• Exercise material:
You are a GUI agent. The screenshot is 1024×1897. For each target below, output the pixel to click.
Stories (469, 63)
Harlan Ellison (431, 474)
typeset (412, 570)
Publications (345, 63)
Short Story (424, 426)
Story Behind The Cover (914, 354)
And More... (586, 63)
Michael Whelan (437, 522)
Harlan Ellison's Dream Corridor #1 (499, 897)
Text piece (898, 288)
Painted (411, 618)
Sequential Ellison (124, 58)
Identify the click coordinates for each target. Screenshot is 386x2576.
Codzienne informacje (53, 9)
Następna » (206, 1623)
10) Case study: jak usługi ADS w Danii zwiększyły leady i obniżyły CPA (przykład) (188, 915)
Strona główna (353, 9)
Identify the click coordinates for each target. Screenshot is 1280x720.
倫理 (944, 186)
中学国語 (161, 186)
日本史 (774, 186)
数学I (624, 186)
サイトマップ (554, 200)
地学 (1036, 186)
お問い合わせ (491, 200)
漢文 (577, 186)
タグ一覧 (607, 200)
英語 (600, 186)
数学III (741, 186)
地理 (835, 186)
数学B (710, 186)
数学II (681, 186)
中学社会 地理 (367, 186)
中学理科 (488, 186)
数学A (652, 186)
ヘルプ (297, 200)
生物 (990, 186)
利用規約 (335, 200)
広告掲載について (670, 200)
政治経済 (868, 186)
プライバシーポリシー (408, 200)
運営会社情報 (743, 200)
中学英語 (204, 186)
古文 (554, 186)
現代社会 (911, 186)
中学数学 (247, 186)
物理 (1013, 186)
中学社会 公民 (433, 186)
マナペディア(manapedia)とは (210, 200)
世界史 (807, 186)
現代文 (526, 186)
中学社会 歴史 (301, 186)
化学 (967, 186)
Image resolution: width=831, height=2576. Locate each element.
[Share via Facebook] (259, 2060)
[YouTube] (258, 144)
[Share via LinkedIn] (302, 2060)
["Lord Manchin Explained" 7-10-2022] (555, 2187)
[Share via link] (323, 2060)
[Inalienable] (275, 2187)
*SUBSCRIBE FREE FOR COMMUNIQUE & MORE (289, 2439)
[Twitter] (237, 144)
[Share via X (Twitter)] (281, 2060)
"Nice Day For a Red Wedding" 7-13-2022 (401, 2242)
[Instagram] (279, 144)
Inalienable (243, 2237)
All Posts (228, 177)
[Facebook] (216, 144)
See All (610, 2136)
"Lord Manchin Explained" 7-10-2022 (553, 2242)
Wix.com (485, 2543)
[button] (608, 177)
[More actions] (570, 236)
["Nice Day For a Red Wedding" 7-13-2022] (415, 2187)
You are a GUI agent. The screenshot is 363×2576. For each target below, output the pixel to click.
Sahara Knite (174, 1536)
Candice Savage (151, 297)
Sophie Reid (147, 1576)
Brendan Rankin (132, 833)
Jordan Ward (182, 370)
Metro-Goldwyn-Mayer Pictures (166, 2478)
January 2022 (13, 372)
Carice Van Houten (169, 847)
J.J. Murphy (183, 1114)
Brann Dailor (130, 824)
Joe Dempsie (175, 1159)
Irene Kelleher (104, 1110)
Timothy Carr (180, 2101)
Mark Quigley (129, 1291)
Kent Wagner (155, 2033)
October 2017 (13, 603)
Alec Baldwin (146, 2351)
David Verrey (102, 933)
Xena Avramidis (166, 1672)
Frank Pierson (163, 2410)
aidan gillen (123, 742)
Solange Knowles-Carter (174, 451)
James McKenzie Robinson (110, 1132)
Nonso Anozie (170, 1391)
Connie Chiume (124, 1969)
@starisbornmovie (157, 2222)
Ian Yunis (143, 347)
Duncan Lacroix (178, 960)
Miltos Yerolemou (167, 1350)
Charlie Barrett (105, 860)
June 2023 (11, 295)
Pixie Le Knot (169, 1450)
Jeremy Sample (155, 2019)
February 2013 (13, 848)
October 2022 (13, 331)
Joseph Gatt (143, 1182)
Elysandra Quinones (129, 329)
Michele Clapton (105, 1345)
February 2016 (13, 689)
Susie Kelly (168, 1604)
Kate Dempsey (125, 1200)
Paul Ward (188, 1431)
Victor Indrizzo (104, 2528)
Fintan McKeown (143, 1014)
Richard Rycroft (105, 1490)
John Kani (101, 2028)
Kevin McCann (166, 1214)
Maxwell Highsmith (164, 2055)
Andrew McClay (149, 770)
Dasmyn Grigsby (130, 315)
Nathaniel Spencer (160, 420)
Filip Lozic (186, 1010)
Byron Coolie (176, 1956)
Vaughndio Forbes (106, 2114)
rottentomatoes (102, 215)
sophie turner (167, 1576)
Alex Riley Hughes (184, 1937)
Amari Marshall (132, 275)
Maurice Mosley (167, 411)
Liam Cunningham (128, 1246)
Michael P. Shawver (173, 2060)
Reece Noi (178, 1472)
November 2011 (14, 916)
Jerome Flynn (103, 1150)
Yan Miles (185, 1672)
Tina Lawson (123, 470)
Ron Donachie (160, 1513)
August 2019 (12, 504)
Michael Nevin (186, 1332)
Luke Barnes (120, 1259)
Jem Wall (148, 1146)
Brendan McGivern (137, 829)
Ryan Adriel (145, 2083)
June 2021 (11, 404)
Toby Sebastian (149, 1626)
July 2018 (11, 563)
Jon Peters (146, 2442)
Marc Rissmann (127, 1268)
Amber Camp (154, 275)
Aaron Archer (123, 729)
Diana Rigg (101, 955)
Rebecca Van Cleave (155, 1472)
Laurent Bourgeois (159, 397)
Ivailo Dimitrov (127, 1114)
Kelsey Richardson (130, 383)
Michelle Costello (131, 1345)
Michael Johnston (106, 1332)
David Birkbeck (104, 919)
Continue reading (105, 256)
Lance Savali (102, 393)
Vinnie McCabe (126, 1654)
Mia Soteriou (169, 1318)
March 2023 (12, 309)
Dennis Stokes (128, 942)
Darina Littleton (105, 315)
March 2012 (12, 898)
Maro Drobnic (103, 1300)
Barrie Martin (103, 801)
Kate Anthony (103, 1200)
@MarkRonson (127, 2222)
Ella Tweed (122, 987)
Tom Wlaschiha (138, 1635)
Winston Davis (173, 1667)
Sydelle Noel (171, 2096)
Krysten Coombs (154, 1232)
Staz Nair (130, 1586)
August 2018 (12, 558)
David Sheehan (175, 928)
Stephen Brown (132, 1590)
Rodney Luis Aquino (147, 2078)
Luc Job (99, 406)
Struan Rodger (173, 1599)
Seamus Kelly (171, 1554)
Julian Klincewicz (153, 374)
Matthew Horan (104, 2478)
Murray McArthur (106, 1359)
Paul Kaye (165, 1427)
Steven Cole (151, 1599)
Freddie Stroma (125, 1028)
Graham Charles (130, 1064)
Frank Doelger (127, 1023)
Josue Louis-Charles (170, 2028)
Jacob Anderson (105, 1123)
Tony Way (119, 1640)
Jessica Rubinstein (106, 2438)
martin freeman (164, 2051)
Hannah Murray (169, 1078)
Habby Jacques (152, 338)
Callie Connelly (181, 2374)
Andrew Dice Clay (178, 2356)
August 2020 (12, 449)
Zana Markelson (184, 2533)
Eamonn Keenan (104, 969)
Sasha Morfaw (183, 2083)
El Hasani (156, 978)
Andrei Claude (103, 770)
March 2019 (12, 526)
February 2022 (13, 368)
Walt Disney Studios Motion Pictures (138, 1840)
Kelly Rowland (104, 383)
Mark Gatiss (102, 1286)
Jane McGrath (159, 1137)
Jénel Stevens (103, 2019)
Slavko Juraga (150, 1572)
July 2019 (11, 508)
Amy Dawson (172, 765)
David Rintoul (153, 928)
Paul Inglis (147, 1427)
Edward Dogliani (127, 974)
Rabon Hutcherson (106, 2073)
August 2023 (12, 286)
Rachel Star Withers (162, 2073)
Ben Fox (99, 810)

• Required action: All records above must be set down exactly, please.

• Solution:
You are a GUI agent. The screenshot is 1024×1897. For each target below, output the pixel to click.
Stories (469, 63)
Harlan Ellison (431, 474)
typeset (412, 570)
Publications (345, 63)
Short Story (424, 426)
Story Behind The Cover (914, 354)
And More... (586, 63)
Michael Whelan (437, 522)
Harlan Ellison's Dream Corridor #1 (499, 897)
Text piece (898, 288)
Painted (411, 618)
Sequential Ellison (124, 58)
Identify the click coordinates for each target. Screenshot is 386x2576.
Codzienne informacje (53, 9)
Następna » (206, 1623)
10) Case study: jak usługi ADS w Danii zwiększyły leady i obniżyły CPA (przykład) (188, 915)
Strona główna (353, 9)
Identify the click coordinates for each target. Screenshot is 1280x720.
倫理 (944, 186)
中学国語 (161, 186)
日本史 (774, 186)
数学I (624, 186)
サイトマップ (554, 200)
地学 (1036, 186)
お問い合わせ (491, 200)
漢文 (577, 186)
タグ一覧 (607, 200)
英語 (600, 186)
数学III (741, 186)
地理 (835, 186)
数学B (710, 186)
数学II (681, 186)
中学社会 地理 (367, 186)
中学理科 (488, 186)
数学A (652, 186)
ヘルプ (297, 200)
生物 (990, 186)
利用規約 (335, 200)
広告掲載について (670, 200)
政治経済 (868, 186)
プライバシーポリシー (408, 200)
運営会社情報 (743, 200)
中学英語 (204, 186)
古文 (554, 186)
現代社会 (911, 186)
中学数学 (247, 186)
物理 (1013, 186)
中学社会 公民 (433, 186)
マナペディア(manapedia)とは (210, 200)
世界史 (807, 186)
現代文 (526, 186)
中学社会 歴史 (301, 186)
化学 (967, 186)
Image resolution: width=831, height=2576. Locate each element.
[Share via Facebook] (259, 2060)
[YouTube] (258, 144)
[Share via LinkedIn] (302, 2060)
["Lord Manchin Explained" 7-10-2022] (555, 2187)
[Share via link] (323, 2060)
[Inalienable] (275, 2187)
*SUBSCRIBE FREE FOR COMMUNIQUE & MORE (289, 2439)
[Twitter] (237, 144)
[Share via X (Twitter)] (281, 2060)
"Nice Day For a Red Wedding" 7-13-2022 (401, 2242)
[Instagram] (279, 144)
Inalienable (243, 2237)
All Posts (228, 177)
[Facebook] (216, 144)
See All (610, 2136)
"Lord Manchin Explained" 7-10-2022 (553, 2242)
Wix.com (485, 2543)
[button] (608, 177)
[More actions] (570, 236)
["Nice Day For a Red Wedding" 7-13-2022] (415, 2187)
You are a GUI agent. The screenshot is 363×2576. For each target below, output the pixel to click.
Sahara Knite (174, 1536)
Candice Savage (151, 297)
Sophie Reid (147, 1576)
Brendan Rankin (132, 833)
Jordan Ward (182, 370)
Metro-Goldwyn-Mayer Pictures (166, 2478)
January 2022 (13, 372)
Carice Van Houten (169, 847)
J.J. Murphy (183, 1114)
Brann Dailor (130, 824)
Joe Dempsie (175, 1159)
Irene Kelleher (104, 1110)
Timothy Carr (180, 2101)
Mark Quigley (129, 1291)
Kent Wagner (155, 2033)
October 2017 (13, 603)
Alec Baldwin (146, 2351)
David Verrey (102, 933)
Xena Avramidis (166, 1672)
Frank Pierson (163, 2410)
aidan gillen (123, 742)
Solange Knowles-Carter (174, 451)
James McKenzie Robinson (110, 1132)
Nonso Anozie (170, 1391)
Connie Chiume (124, 1969)
@starisbornmovie (157, 2222)
Ian Yunis (143, 347)
Duncan Lacroix (178, 960)
Miltos Yerolemou (167, 1350)
Charlie Barrett (105, 860)
June 2023 (11, 295)
Pixie Le Knot (169, 1450)
Jeremy Sample (155, 2019)
February 2013 (13, 848)
October 2022 (13, 331)
Joseph Gatt (143, 1182)
Elysandra Quinones (129, 329)
Michele Clapton (105, 1345)
February 2016 (13, 689)
Susie Kelly (168, 1604)
Kate Dempsey (125, 1200)
Paul Ward (188, 1431)
Victor Indrizzo (104, 2528)
Fintan McKeown (143, 1014)
Richard Rycroft (105, 1490)
John Kani (101, 2028)
Kevin McCann (166, 1214)
Maxwell Highsmith (164, 2055)
Andrew McClay (149, 770)
Dasmyn Grigsby (130, 315)
Nathaniel Spencer (160, 420)
Filip Lozic (186, 1010)
Byron Coolie (176, 1956)
Vaughndio Forbes (106, 2114)
rottentomatoes (102, 215)
sophie turner (167, 1576)
Alex Riley Hughes (184, 1937)
Amari Marshall (132, 275)
Maurice Mosley (167, 411)
Liam Cunningham (128, 1246)
Michael P. Shawver (173, 2060)
Reece Noi (178, 1472)
November 2011 (14, 916)
Jerome Flynn (103, 1150)
Yan Miles (185, 1672)
Tina Lawson (123, 470)
Ron Donachie (160, 1513)
August 2019 (12, 504)
Michael Nevin (186, 1332)
Luke Barnes (120, 1259)
Jem Wall (148, 1146)
Brendan McGivern (137, 829)
Ryan Adriel (145, 2083)
June 2021 (11, 404)
Toby Sebastian (149, 1626)
July 2018 (11, 563)
Jon Peters (146, 2442)
Marc Rissmann (127, 1268)
Amber Camp (154, 275)
Aaron Archer (123, 729)
Diana Rigg (101, 955)
Rebecca Van Cleave (155, 1472)
Laurent Bourgeois (159, 397)
Ivailo Dimitrov (127, 1114)
Kelsey Richardson (130, 383)
Michelle Costello (131, 1345)
Michael Johnston (106, 1332)
David Birkbeck (104, 919)
Continue reading (105, 256)
Lance Savali (102, 393)
Vinnie McCabe (126, 1654)
Mia Soteriou (169, 1318)
March 2023 (12, 309)
Dennis Stokes (128, 942)
Darina Littleton (105, 315)
March 2012 (12, 898)
Maro Drobnic (103, 1300)
Barrie Martin (103, 801)
Kate Anthony (103, 1200)
@MarkRonson (127, 2222)
Ella Tweed (122, 987)
Tom Wlaschiha (138, 1635)
Winston Davis (173, 1667)
Sydelle Noel (171, 2096)
Krysten Coombs (154, 1232)
Staz Nair (130, 1586)
August 2018 (12, 558)
David Sheehan (175, 928)
Stephen Brown (132, 1590)
Rodney Luis Aquino (147, 2078)
Luc Job (99, 406)
Struan Rodger (173, 1599)
Seamus Kelly (171, 1554)
Julian Klincewicz (153, 374)
Matthew Horan (104, 2478)
Murray McArthur (106, 1359)
Paul Kaye (165, 1427)
Steven Cole (151, 1599)
Freddie Stroma (125, 1028)
Graham Charles (130, 1064)
Frank Doelger (127, 1023)
Josue Louis-Charles (170, 2028)
Jacob Anderson (105, 1123)
Tony Way (119, 1640)
Jessica Rubinstein (106, 2438)
martin freeman (164, 2051)
Hannah Murray (169, 1078)
Habby Jacques (152, 338)
Callie Connelly (181, 2374)
Andrew Dice Clay (178, 2356)
August 2020 (12, 449)
Zana Markelson (184, 2533)
Eamonn Keenan (104, 969)
Sasha Morfaw (183, 2083)
El Hasani (156, 978)
Andrei Claude (103, 770)
March 2019 (12, 526)
February 2022 (13, 368)
Walt Disney Studios Motion Pictures (138, 1840)
Kelly Rowland (104, 383)
Mark Gatiss (102, 1286)
Jane McGrath (159, 1137)
Jénel Stevens (103, 2019)
Slavko Juraga (150, 1572)
July 2019 (11, 508)
Amy Dawson (172, 765)
David Rintoul (153, 928)
Paul Inglis (147, 1427)
Edward Dogliani (127, 974)
Rabon Hutcherson (106, 2073)
August 2023 (12, 286)
Rachel Star Withers (162, 2073)
Ben Fox (99, 810)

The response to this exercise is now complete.